Start of TASK INPUTS

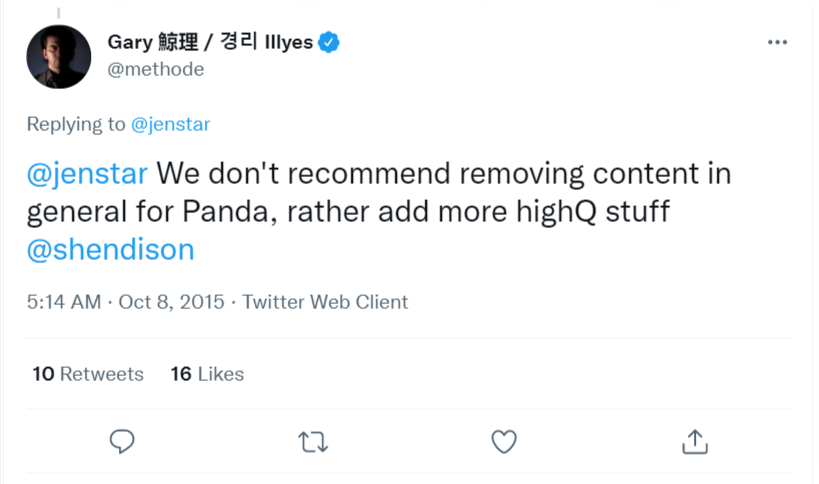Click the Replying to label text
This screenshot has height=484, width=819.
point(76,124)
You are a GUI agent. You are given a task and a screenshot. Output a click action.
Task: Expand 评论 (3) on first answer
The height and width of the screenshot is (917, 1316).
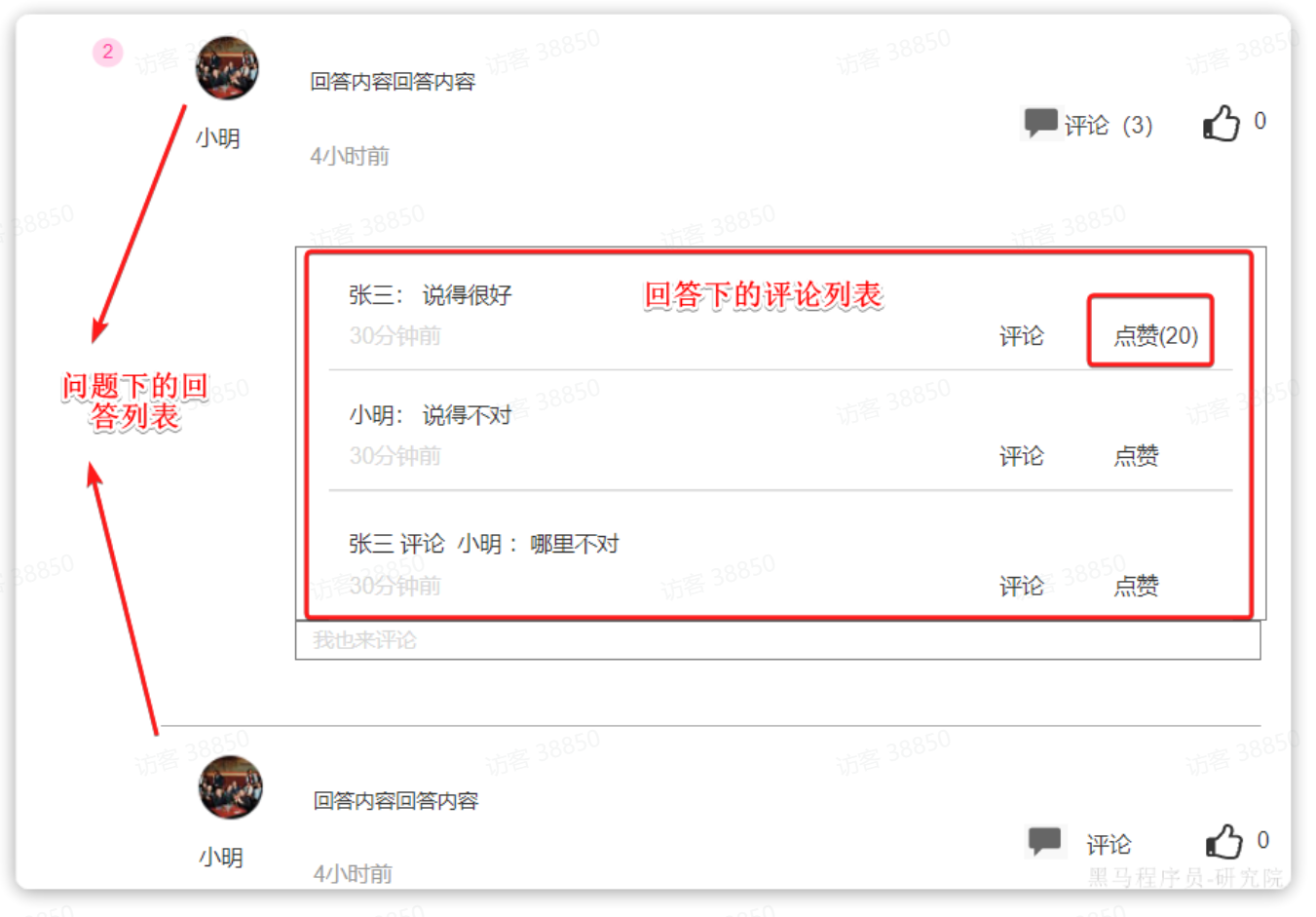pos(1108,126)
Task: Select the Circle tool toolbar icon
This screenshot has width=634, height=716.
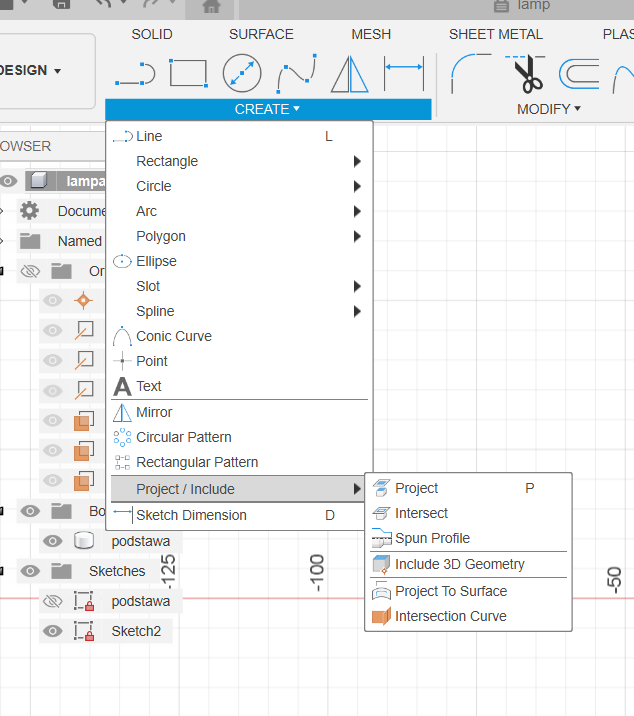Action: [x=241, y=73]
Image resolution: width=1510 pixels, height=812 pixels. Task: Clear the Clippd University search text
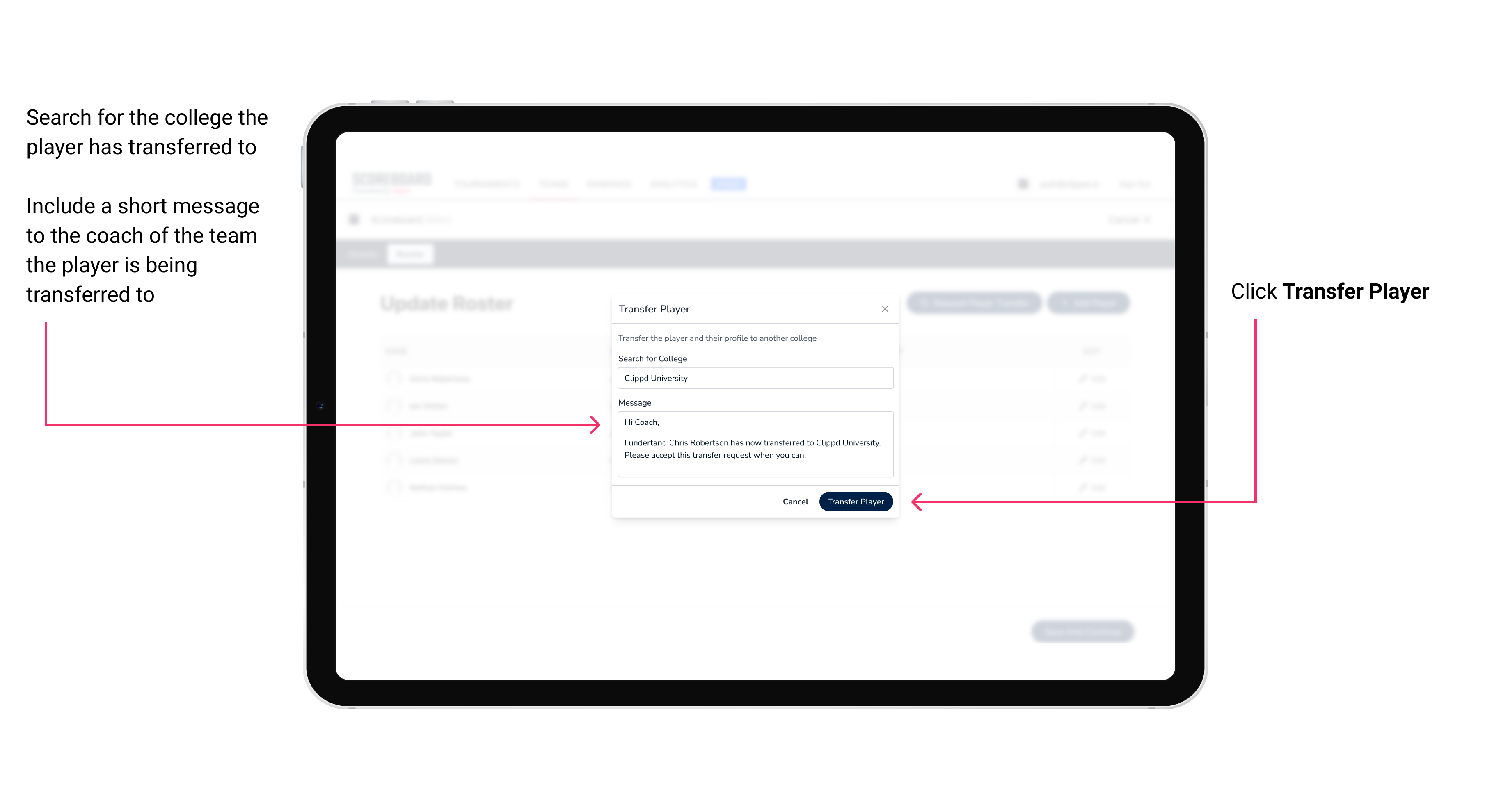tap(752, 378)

End of TASK INPUTS
Start of TASK INPUTS

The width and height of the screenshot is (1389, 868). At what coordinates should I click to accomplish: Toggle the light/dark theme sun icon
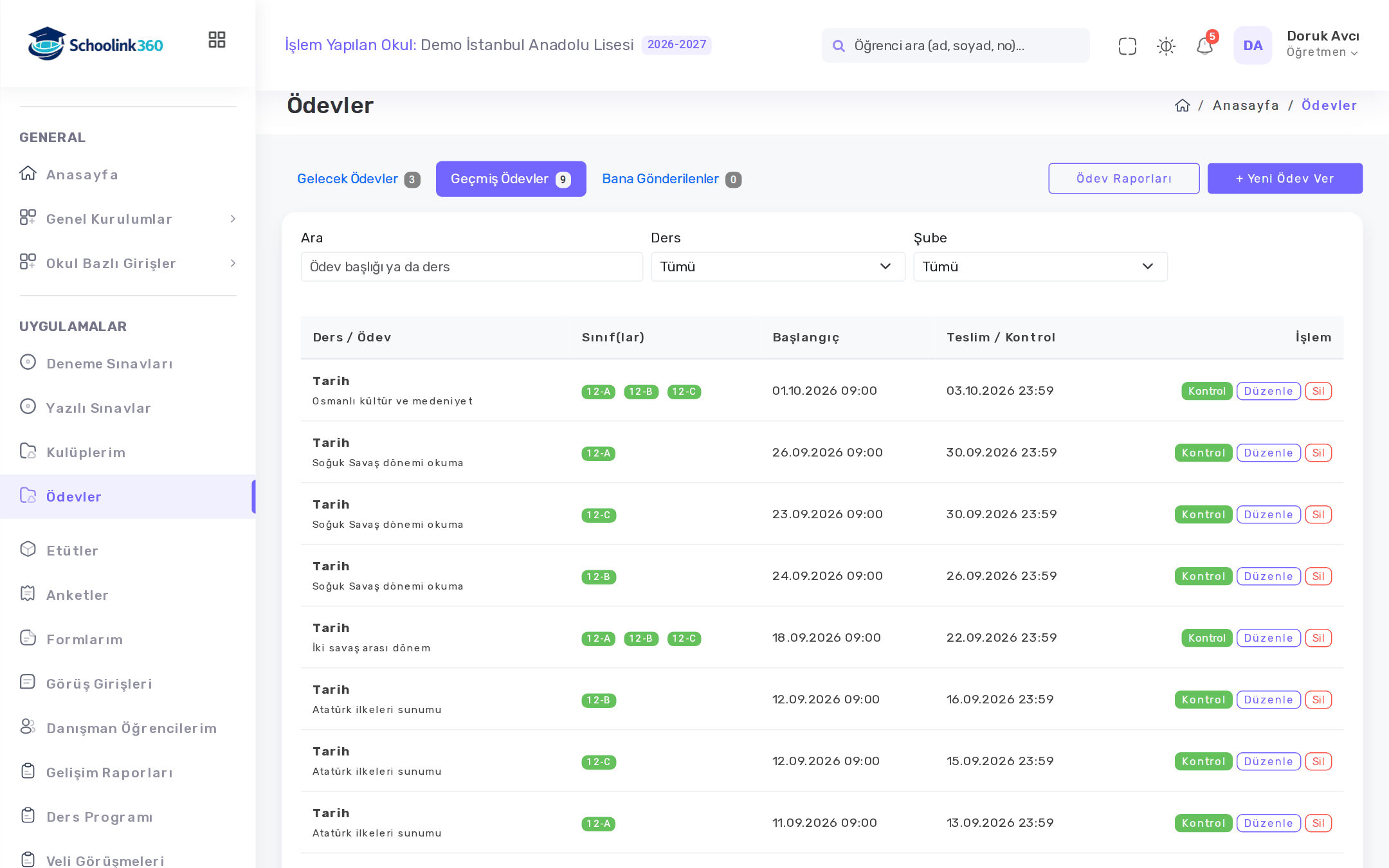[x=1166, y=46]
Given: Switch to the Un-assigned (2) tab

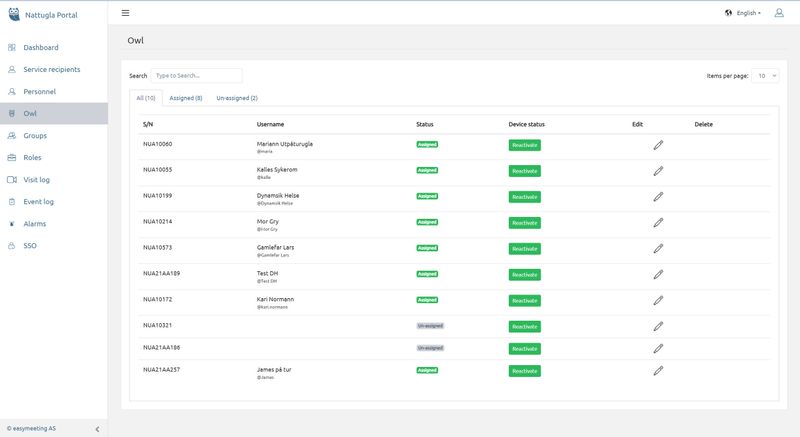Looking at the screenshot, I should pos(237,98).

End of TASK INPUTS
Start of TASK INPUTS

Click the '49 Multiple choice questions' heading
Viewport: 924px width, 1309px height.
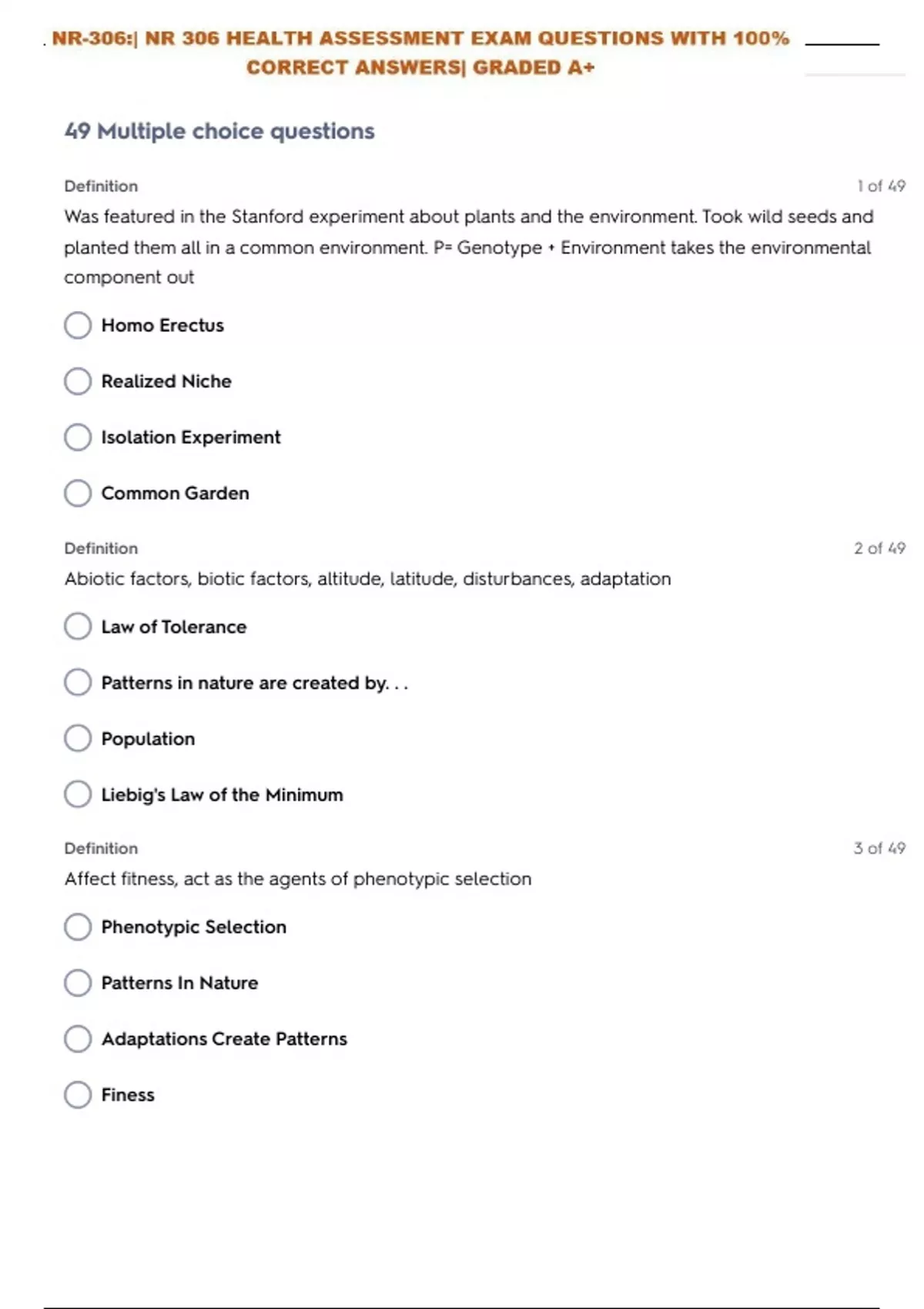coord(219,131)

End of TASK INPUTS

Starting at the line above that holds "You are a GUI", return each line up to and including the one that holds "Task: Select the Circle tool toolbar icon", exactly as written, minus any pictures.

◆ SOLUTION ◆
You are a GUI agent. You are given a task and a screenshot. Output a click action.
Task: Expand 评论 (3) on first answer
The height and width of the screenshot is (917, 1316).
pos(1108,126)
Task: Select the Circle tool toolbar icon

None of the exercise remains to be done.